Pride@Prejudice: Weaving Between Worlds

Luke Hofmaier, Marielle Young, Brian Patterson, Candace Barrett Birk, and Claire Fort in Pride@prejudice by Chester Theatre Company.
Luke Hofmaier, Marielle Young, Brian Patterson, Candace Barrett Birk, and Claire Fort in Pride@Prejudice by Chester Theatre Company.

Pride@Prejudice: A Marvelous Mix of The Novel, the Movies, the Characters, and the Letters of Jane Austen at Chester Theatre Company

Chester Theatre Company is back for their 33rd season, and they follow a three-year hiatus with Pride@Prejudice, a play they put on in this same Western Mass boondocks village back in 2011.

Young and Patterson: Marielle Young and Brian Patterson
Young and Patterson: Marielle Young and Brian Patterson

This time, the playwright, Smith College Theater head Daniel Elihu Kramer, directs the show and adds updated twists in this fast-paced, funny juxtaposition of so many different time periods.

Kramer is working with a classic… the script is rich with impeccably accurate dialogue, and characters who lived in an era when people wore really interesting and beautiful clothes.  Yes, the costumes here are impeccable too.  Costume designer Christina Beam really nailed it. She created perfectly rendered 1800s garb, right down to the shoes and shoe coverings. Tails? They got ’em.

The set for Pride@Prejudice was sparse–simply five chairs and a backdrop where the lighting set the tone. Red, or green, depending on the mood and the voluminous dialogue, and pale yellow for those times when the lights go up because another cast member has thrown up their hands…they need Mrs. Bennet, (Candace Barrett Birk), to explain what Jane Austen meant by this or that.

And this is when the English accents were jettisoned for a familiar American twang. It was a hilarious aside, and again and again, we are asked, ‘what did she mean?’   Other times, characters narrate what the other characters are doing. Then they just blurt out an answer to a question that anyone watching would have. “Phaetons are light, open, four-wheel carriages”

Luke Hofmaier, Candace Barrett Birk, Marielle Young, Claire Fort, Brian Patterson 107: Claire Fort
Luke Hofmaier, Candace Barrett Birk, Marielle Young, Claire Fort, Brian Patterson

Jane Austen sure knew how to write dialogue so it really says things…just right. The turns of phrases are marvelous, and the complicated dialogue required for proper 19th-century courtship is complex indeed. Delightfully so.

We are blessed with five–FIVE–equity actors here.  Usually, we’re lucky to see that asterisk on a few main characters in a Western Massachusetts show. But when you see that the whole show is professional actors, that jumps it up a notch.  Candace Barrett Birk leads the way as the elder, resident Austen expert, Claire Fort as the author plus other roles, Luke Hofmaier with his tall demeanor and energy, Brian Patterson as the man we come to love as Elizabeth changes her tune, and Marielle Young as Elizabeth, the last of the daughters to become betrothed.

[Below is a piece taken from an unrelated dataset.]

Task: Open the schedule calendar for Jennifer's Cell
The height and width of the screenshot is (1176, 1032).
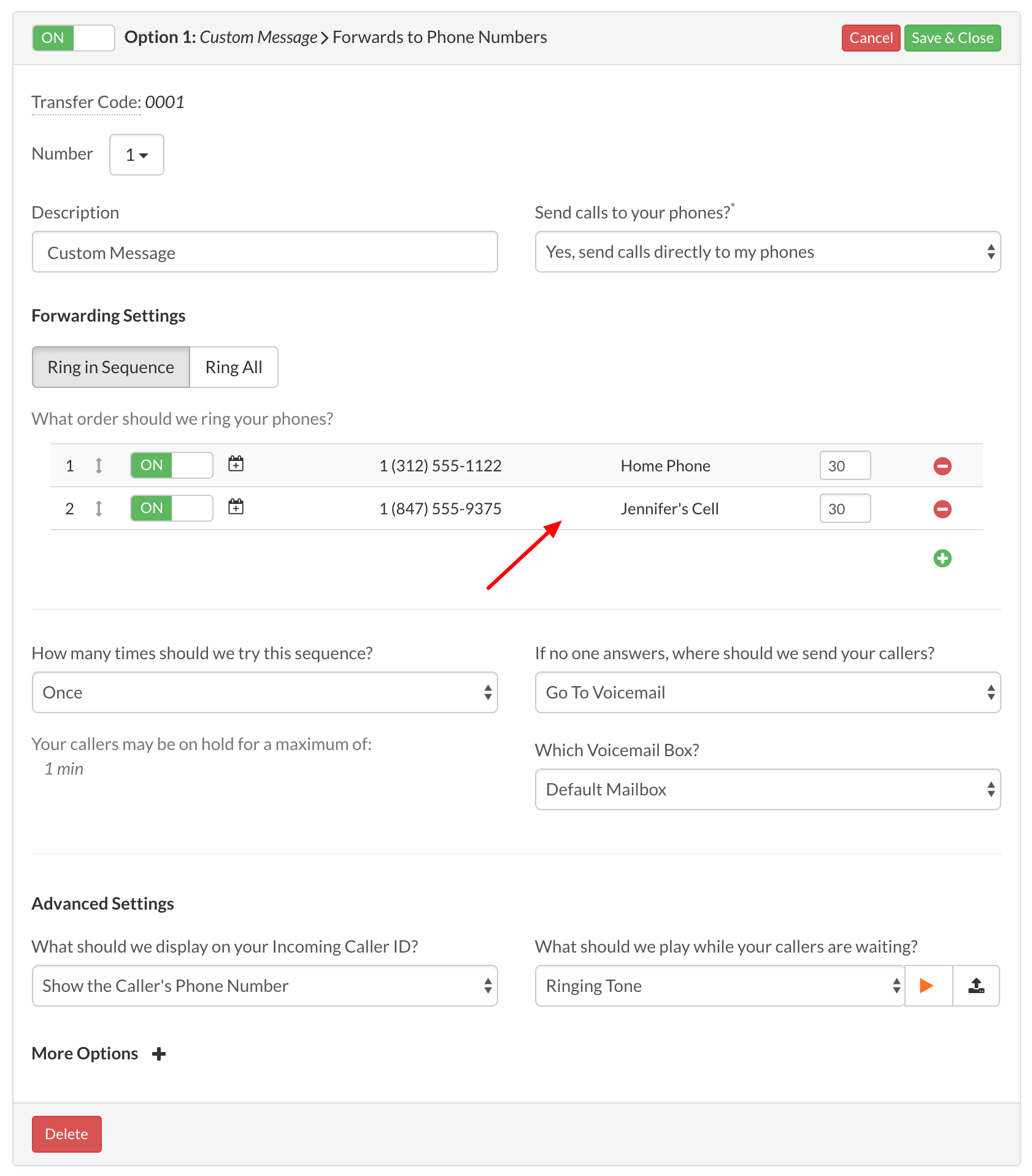Action: [236, 508]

And that’s part of why every character had a perfect London 1800s voice, and they also used their regular 2022 voices too.  The show is a fast-paced compendium of ‘what is this book about?’

The book, “Pride and Prejudice,” obviously has huge fans and legions of people who just didn’t understand what was going on.  Austen had lost them. Kramer knows this and has fun with it. One actor pipes up about something he found on Wikipedia. Then the cast drags out a huge white six-foot banner explaining the complex web of relationships in the novel.

Useful asides give us a little bit of context for the characters, such as “that would be $250,000 in today’s dollars”  when the script explains how much a prospective husband was earning, 2000 pounds per year. Sometimes the actors whipped out their iPhones to get an answer to a particularly difficult question about the book.  Another time Elizabeth becomes the college student who wrote a paper about the novel and wants someone to read it. No thanks.

The play also contained a good bit of history that I learned. Such as when a family is ‘entailed,’ it means there are no suitable male heirs to inherit the family’s riches, so all manner of shenanigans ensue to try and rectify it. It all makes one realize how vulnerable women used to be, and they were constantly faced with ‘marry him, or lose out on just about any wealth.’

At one point, even the author’s own engagement and subsequent decision to abandon him came up. You see, we all want to know more about the real Jane Austen, and why she wouldn’t agree to marry the rich friend of the family.

Not only does Chester Theater have an impressive lineup of four plays this summer… they have very important things. Like new bathrooms at the Chester Town Hall, and a parking lot across the street with lines. YES! They also have new ventilation, (yet for some reason masks are still required–ugh!)

Now if they bring in some halftime refreshments, it will be a triple play of amazeballs.